**THE TASK**
Copy the data below line for line, with no changes.

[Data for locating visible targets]
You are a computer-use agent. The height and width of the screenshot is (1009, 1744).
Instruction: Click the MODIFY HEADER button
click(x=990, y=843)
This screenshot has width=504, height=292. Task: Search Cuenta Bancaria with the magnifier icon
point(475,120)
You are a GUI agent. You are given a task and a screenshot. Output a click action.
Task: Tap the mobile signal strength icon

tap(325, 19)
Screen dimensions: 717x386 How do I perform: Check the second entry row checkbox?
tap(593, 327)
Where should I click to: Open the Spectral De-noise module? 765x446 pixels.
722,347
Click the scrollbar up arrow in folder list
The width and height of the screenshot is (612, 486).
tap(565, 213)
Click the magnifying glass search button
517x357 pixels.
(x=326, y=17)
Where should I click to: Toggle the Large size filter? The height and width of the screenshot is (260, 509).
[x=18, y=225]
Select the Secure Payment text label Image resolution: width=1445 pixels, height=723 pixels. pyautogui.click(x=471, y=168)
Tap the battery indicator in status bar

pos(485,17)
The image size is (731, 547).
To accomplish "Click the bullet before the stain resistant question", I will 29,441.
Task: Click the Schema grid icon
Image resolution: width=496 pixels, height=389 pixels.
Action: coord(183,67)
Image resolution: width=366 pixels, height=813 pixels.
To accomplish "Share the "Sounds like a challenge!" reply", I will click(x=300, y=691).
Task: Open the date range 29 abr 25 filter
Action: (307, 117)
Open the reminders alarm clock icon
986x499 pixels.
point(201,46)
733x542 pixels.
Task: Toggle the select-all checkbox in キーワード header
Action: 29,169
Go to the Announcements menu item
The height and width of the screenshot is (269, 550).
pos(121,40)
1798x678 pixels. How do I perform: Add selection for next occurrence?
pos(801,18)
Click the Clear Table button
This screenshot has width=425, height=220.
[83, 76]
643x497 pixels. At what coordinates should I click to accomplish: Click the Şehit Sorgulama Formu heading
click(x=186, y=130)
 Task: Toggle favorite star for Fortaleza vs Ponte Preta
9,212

**RIGHT ANSWER**
You are a computer-use agent. The height and width of the screenshot is (1009, 1744).
Instruction: Click the MODIFY HEADER button
click(x=990, y=843)
This screenshot has width=504, height=292. Task: Search Cuenta Bancaria with the magnifier icon
point(475,120)
You are a GUI agent. You are given a task and a screenshot. Output a click action.
Task: Tap the mobile signal strength icon

tap(325, 19)
Screen dimensions: 717x386 How do I perform: Check the second entry row checkbox?
tap(593, 327)
Where should I click to: Open the Spectral De-noise module? 765x446 pixels.
722,347
Click the scrollbar up arrow in folder list
The width and height of the screenshot is (612, 486).
tap(565, 213)
Click the magnifying glass search button
517x357 pixels.
(x=326, y=17)
Where should I click to: Toggle the Large size filter? The height and width of the screenshot is (260, 509).
[x=18, y=225]
Select the Secure Payment text label Image resolution: width=1445 pixels, height=723 pixels. pyautogui.click(x=471, y=168)
Tap the battery indicator in status bar

pos(485,17)
The image size is (731, 547).
To accomplish "Click the bullet before the stain resistant question", I will 29,441.
Task: Click the Schema grid icon
Image resolution: width=496 pixels, height=389 pixels.
Action: coord(183,67)
Image resolution: width=366 pixels, height=813 pixels.
To accomplish "Share the "Sounds like a challenge!" reply", I will click(x=300, y=691).
Task: Open the date range 29 abr 25 filter
Action: (307, 117)
Open the reminders alarm clock icon
986x499 pixels.
point(201,46)
733x542 pixels.
Task: Toggle the select-all checkbox in キーワード header
Action: 29,169
Go to the Announcements menu item
The height and width of the screenshot is (269, 550).
pos(121,40)
1798x678 pixels. How do I perform: Add selection for next occurrence?
pos(801,18)
Click the Clear Table button
This screenshot has width=425, height=220.
[83, 76]
643x497 pixels. At what coordinates should I click to accomplish: Click the Şehit Sorgulama Formu heading
click(x=186, y=130)
 Task: Toggle favorite star for Fortaleza vs Ponte Preta
9,212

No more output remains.